§ **What is expected**: Within the records that follow, determine how many lines include the word "agent". State the number and nothing further.

[Saved data entries]
======
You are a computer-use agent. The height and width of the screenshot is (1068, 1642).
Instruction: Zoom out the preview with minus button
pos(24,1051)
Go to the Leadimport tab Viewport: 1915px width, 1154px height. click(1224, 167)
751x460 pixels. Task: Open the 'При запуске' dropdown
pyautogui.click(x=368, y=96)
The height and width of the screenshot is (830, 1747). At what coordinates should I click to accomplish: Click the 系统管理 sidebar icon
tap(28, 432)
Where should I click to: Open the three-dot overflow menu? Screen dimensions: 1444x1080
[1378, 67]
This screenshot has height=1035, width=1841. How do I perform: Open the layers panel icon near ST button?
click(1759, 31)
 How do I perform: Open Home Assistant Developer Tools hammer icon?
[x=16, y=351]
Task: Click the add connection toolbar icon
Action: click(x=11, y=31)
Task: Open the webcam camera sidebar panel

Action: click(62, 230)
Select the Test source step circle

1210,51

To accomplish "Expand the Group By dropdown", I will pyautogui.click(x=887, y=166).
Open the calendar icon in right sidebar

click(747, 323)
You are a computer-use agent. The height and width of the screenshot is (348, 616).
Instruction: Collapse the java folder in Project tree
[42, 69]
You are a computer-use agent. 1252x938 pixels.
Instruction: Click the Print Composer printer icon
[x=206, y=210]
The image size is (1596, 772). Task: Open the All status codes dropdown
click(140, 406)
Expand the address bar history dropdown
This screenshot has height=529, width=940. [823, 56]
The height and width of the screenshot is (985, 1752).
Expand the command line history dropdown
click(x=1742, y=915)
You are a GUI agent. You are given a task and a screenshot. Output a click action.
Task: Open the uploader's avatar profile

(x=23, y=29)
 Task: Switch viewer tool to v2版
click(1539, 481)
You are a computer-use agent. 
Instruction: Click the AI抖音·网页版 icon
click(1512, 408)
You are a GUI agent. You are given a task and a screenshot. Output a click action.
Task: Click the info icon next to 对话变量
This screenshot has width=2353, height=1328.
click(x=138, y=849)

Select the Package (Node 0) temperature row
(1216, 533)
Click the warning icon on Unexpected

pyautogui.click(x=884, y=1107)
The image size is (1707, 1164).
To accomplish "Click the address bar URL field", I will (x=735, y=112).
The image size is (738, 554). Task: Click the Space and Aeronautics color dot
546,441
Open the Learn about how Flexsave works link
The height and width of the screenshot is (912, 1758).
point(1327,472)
======
§ **Answer box**: 6